Alba Adèle August (born 1993) is a Danish-born Swedish actress and singer.

Early life
She is the daughter of Danish director Bille August and Swedish actress and director Pernilla August, who divorced in 1997. Her older sister Asta Ostergren is also an actress. On her father's side, she has two older half-brothers named Adam August and Anders August who are both screenwriters.

Career
August started as a child actor and debuted in a minor role in her father's film A Song for Martin (2001). In 2017, August was cast in the Danish language Netflix series The Rain. She also received positive reviews for her role in Becoming Astrid.

She graduated from the National School of Performing Arts in Copenhagen in 2018.

On 30 July 2020, August released her single "We're Not Gonna Make It". It was featured in the soundtrack of Netflix series The Rain.

RECORDED DATA
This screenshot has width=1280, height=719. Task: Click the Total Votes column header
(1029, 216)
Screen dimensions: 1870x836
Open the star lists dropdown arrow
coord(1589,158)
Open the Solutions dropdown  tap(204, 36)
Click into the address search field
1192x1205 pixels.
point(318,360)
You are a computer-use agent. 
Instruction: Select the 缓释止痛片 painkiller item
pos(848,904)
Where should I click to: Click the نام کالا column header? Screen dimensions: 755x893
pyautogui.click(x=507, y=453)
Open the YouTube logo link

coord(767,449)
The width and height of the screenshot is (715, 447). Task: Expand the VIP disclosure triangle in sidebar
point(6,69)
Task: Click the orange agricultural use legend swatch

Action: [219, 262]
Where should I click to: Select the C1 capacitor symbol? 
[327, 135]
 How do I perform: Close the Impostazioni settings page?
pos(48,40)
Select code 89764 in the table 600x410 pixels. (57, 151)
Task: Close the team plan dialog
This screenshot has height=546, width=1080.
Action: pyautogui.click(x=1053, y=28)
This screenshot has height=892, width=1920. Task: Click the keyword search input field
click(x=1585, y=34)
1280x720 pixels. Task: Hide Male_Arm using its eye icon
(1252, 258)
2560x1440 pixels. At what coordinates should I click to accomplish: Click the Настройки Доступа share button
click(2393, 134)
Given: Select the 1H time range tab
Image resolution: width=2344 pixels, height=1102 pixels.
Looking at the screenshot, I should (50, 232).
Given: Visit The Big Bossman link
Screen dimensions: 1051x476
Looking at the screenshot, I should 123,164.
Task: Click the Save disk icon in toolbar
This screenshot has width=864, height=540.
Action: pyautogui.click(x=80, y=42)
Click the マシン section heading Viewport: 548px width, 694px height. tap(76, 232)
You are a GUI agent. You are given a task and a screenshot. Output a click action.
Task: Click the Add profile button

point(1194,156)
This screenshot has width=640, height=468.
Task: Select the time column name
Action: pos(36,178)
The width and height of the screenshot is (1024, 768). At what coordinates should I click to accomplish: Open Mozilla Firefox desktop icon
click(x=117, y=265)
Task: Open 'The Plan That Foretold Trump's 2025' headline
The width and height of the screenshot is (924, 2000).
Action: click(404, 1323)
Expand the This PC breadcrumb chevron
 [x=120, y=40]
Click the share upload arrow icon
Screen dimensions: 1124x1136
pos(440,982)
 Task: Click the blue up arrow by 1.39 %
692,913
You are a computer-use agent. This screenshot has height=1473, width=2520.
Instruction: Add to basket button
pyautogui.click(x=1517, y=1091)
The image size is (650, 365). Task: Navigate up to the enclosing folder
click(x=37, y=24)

TASK LIST
1) Using the biography of Alba August above the rows, decide whether each statement agrees with it: (a) her parents divorced in 1997, (b) her half-brothers Adam August and Anders August are both actors, (c) she graduated from the National School of Performing Arts in Stockholm. Answer yes or no for each and quote the deciding words.
2) Print, word for word, the part of the biography of Alba August that opens with the words containing "Alba Adèle August" and closes with "are both screenwriters.".

FULL ANSWERS
1)
(a) Yes: "who divorced in 1997"
(b) No: "who are both screenwriters"
(c) No: "in Copenhagen in 2018"

2)
Alba Adèle August (born 1993) is a Danish-born Swedish actress and singer.

Early life
She is the daughter of Danish director Bille August and Swedish actress and director Pernilla August, who divorced in 1997. Her older sister Asta Ostergren is also an actress. On her father's side, she has two older half-brothers named Adam August and Anders August who are both screenwriters.